§ EXERCISE DIRECTIONS:
Arrange the data below as a Markdown table with the columns "Row" and "Text": number each nonblank line in order and put the line beside its number. Omit the pictures.

§ EXCERPTED RECORDS:
>>>
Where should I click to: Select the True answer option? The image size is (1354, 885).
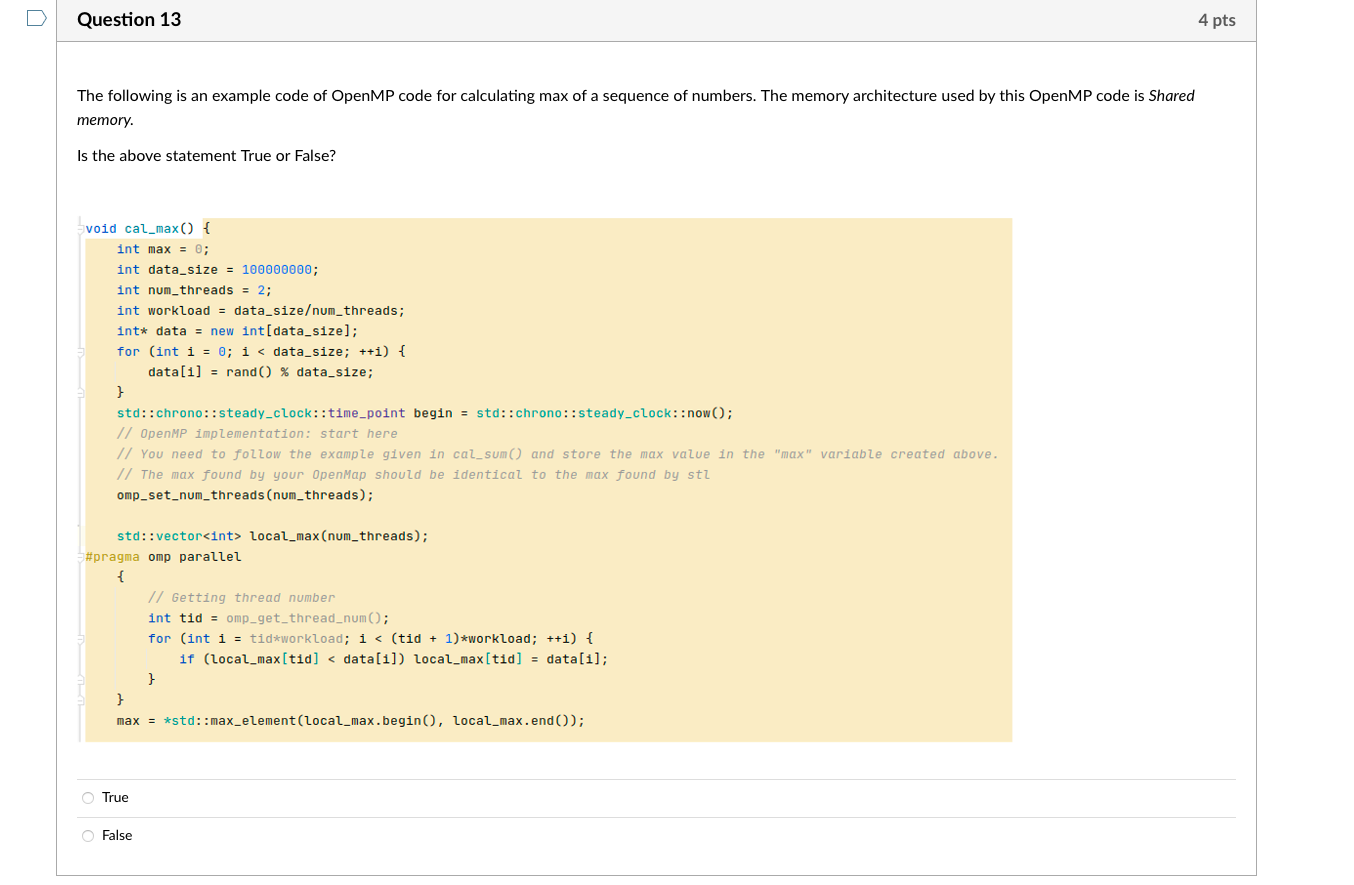(x=88, y=797)
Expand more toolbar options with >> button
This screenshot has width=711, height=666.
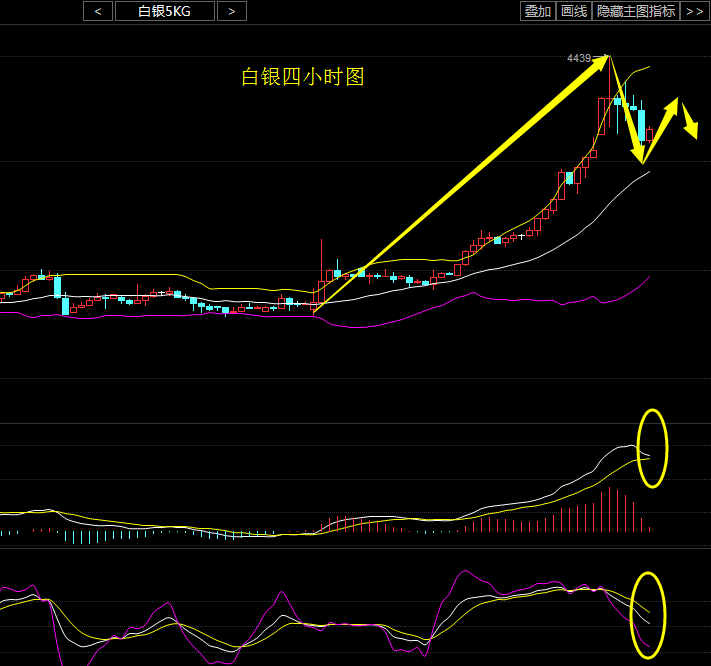coord(695,11)
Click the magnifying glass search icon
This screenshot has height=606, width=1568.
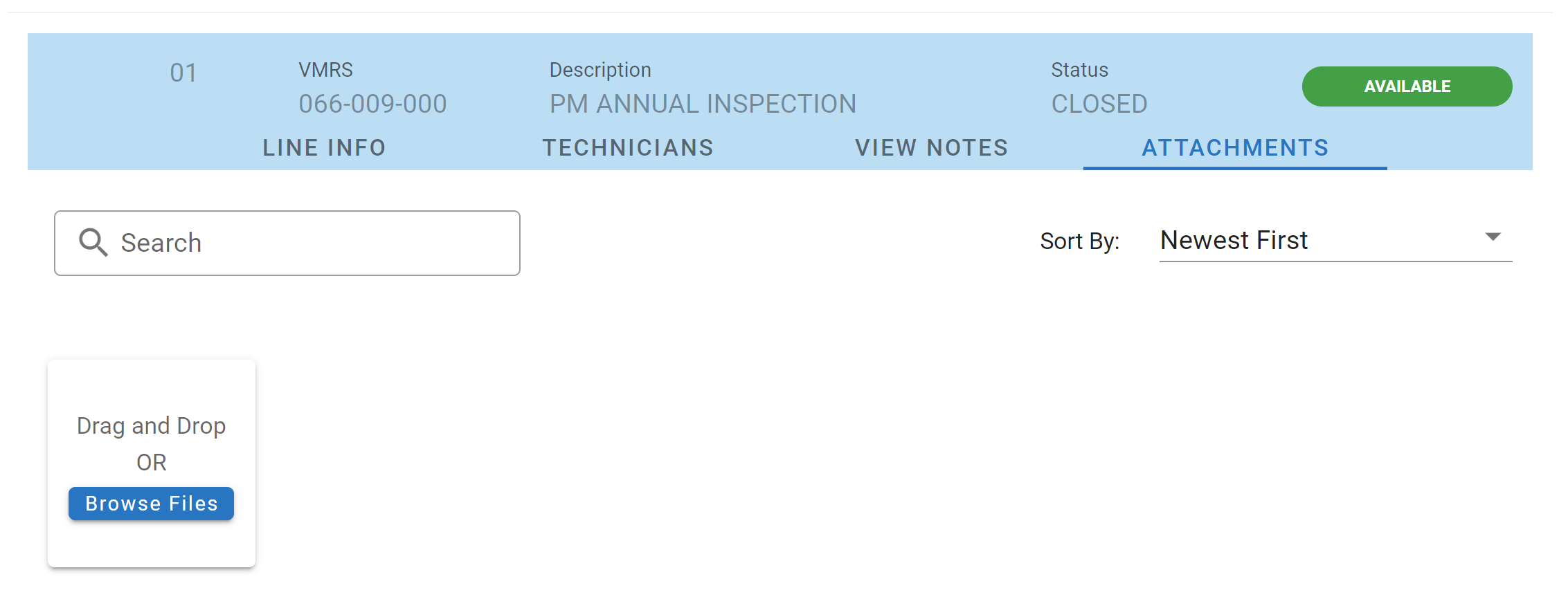[93, 243]
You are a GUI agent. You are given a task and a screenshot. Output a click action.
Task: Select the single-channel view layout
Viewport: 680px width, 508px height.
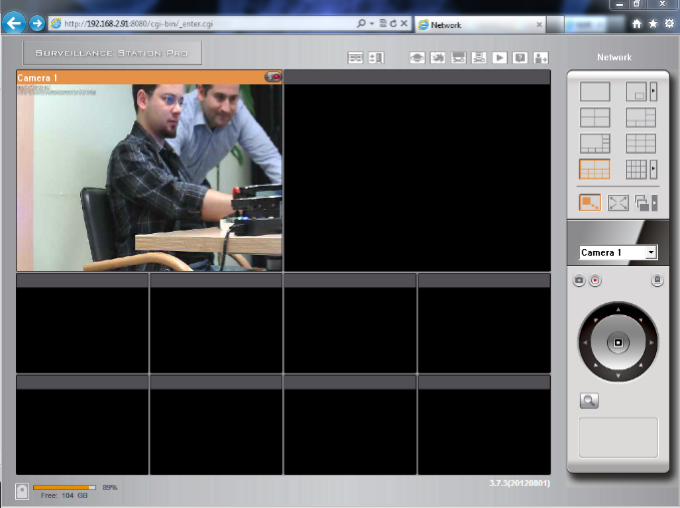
<<<
§ REPLY:
| Row | Text |
|---|---|
| 1 | Where should I click to: Select the True answer option? The image size is (1354, 885). |
| 2 | (x=88, y=797) |
| 3 | Expand more toolbar options with >> button |
| 4 | This screenshot has width=711, height=666. |
| 5 | coord(695,11) |
| 6 | Click the magnifying glass search icon |
| 7 | This screenshot has height=606, width=1568. |
| 8 | [93, 243] |
| 9 | You are a GUI agent. You are given a task and a screenshot. Output a click action. |
| 10 | Task: Select the single-channel view layout |
| 11 | Viewport: 680px width, 508px height. |